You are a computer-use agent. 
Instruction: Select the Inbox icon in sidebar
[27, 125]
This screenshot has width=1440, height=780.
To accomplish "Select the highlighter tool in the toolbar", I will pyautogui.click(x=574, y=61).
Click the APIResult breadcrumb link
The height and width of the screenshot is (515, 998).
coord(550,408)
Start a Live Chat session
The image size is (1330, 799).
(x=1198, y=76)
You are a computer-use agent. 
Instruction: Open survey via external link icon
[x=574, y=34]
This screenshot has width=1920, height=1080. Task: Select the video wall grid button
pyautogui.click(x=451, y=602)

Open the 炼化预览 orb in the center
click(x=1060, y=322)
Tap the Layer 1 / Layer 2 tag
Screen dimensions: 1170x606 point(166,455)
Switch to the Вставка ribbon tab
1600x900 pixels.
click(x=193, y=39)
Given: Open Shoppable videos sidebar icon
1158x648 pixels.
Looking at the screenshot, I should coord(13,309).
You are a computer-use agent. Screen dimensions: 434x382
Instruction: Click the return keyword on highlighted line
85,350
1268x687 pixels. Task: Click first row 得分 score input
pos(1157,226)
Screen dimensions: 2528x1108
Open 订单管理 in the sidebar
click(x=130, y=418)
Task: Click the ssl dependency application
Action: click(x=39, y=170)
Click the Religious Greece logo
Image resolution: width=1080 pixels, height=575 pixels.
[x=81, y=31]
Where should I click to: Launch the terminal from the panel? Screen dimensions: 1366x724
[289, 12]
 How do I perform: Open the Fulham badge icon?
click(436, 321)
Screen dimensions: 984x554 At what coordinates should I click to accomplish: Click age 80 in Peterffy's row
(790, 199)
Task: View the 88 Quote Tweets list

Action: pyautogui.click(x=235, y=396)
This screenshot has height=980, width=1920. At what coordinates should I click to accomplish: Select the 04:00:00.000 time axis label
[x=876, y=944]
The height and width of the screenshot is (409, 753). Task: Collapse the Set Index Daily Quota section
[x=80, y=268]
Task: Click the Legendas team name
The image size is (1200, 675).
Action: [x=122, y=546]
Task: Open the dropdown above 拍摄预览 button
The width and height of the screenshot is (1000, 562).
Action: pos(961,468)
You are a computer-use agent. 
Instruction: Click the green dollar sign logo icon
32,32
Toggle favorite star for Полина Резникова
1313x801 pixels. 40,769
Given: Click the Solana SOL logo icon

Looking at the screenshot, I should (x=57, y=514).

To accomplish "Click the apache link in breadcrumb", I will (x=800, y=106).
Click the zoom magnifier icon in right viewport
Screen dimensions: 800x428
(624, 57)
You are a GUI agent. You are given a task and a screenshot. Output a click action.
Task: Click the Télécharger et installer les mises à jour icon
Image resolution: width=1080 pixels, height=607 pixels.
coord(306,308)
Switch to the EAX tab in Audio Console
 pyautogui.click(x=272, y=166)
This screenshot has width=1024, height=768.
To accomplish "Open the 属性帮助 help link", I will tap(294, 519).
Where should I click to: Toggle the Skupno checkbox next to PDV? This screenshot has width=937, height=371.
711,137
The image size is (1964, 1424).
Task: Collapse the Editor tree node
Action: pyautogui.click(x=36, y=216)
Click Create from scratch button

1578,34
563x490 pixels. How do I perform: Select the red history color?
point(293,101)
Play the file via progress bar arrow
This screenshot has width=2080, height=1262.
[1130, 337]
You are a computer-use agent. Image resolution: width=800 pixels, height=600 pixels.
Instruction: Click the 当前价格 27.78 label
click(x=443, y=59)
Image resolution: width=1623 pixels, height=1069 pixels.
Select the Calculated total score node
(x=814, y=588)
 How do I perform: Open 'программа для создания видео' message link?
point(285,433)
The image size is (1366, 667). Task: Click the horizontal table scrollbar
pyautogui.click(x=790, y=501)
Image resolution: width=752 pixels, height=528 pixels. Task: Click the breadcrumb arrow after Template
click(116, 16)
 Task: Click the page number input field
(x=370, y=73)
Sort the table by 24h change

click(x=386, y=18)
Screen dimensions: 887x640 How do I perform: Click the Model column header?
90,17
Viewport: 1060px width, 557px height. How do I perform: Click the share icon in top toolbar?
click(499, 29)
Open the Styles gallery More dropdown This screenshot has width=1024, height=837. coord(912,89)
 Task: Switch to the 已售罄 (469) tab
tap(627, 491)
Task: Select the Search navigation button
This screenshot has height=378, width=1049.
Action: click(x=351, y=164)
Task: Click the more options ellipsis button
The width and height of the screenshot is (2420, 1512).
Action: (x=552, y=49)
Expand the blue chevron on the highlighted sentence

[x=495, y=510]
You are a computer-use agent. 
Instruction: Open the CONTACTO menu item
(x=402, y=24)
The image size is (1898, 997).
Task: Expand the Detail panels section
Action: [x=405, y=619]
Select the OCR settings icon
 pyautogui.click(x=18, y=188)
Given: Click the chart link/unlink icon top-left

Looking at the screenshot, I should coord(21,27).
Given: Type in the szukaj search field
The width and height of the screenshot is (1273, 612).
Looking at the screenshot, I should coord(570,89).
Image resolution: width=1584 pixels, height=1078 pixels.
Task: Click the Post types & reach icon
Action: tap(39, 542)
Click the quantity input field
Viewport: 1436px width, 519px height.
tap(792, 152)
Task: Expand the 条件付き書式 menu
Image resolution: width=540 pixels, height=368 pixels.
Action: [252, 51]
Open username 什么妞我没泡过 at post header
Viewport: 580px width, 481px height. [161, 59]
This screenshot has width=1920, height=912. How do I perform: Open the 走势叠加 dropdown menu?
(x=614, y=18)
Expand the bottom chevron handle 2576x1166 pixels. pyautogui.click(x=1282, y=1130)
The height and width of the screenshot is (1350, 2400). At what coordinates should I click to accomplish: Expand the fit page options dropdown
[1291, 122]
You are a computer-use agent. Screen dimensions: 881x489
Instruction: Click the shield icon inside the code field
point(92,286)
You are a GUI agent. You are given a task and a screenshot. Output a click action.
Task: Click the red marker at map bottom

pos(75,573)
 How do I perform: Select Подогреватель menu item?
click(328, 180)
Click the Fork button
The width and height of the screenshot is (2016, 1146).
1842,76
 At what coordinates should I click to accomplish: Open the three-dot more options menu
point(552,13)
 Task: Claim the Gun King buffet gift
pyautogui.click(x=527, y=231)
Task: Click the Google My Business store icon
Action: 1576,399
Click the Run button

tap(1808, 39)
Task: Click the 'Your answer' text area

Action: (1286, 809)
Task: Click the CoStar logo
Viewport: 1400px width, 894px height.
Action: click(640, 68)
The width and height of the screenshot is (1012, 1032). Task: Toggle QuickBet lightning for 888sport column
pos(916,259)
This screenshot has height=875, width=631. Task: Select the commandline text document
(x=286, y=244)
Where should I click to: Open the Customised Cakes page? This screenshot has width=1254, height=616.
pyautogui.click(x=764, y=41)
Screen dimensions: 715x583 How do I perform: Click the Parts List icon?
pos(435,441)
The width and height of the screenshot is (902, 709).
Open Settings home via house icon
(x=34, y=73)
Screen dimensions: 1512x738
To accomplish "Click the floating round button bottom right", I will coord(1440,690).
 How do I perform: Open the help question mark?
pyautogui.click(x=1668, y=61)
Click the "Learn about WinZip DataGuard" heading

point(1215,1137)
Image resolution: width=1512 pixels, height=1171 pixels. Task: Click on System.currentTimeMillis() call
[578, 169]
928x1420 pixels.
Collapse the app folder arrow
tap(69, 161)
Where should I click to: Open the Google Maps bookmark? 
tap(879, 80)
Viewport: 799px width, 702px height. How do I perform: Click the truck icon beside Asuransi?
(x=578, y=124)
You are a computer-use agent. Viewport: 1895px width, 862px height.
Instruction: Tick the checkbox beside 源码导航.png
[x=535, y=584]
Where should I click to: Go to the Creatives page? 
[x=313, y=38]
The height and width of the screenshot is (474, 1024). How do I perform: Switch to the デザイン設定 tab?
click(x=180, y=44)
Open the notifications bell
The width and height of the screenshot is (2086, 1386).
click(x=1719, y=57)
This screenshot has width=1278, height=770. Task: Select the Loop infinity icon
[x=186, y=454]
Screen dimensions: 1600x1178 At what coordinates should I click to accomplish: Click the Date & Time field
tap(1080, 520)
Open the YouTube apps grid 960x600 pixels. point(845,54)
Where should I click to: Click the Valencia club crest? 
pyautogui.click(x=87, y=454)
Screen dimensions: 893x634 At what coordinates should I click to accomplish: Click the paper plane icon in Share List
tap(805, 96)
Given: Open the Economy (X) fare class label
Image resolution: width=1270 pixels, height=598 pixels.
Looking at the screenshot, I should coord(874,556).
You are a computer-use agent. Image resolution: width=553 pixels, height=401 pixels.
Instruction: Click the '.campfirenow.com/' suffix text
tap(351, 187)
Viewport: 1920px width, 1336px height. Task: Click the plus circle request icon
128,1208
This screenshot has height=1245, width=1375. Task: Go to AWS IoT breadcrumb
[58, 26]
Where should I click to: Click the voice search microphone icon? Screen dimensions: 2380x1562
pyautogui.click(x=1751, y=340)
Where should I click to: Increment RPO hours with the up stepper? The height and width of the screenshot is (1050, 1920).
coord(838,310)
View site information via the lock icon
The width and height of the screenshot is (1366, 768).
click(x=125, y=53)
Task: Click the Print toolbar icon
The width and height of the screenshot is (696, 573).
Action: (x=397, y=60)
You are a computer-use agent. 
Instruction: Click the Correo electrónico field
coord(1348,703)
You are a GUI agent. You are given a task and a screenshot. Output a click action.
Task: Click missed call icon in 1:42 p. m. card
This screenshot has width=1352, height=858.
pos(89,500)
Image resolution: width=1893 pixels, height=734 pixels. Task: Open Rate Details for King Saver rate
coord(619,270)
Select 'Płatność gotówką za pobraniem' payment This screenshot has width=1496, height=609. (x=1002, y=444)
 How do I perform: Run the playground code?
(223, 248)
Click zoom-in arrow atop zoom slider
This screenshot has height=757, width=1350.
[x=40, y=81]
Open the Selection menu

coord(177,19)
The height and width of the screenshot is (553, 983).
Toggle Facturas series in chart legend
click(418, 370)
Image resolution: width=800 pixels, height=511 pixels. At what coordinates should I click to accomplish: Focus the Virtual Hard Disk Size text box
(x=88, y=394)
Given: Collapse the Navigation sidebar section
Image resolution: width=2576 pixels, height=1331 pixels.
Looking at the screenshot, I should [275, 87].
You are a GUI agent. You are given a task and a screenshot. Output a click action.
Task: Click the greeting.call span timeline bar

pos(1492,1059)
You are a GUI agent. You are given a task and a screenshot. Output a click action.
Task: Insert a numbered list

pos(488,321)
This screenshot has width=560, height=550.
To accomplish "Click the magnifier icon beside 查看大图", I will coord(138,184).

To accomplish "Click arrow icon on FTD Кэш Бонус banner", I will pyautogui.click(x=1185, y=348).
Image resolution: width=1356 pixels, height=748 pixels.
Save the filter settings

WHAT IS EXPECTED:
List every line of the material above that contains the word "Switch", and reproduce each such line in full.

THE RESULT:
Switch to the Вставка ribbon tab
Switch to the EAX tab in Audio Console
 Task: Switch to the 已售罄 (469) tab
The height and width of the screenshot is (474, 1024). How do I perform: Switch to the デザイン設定 tab?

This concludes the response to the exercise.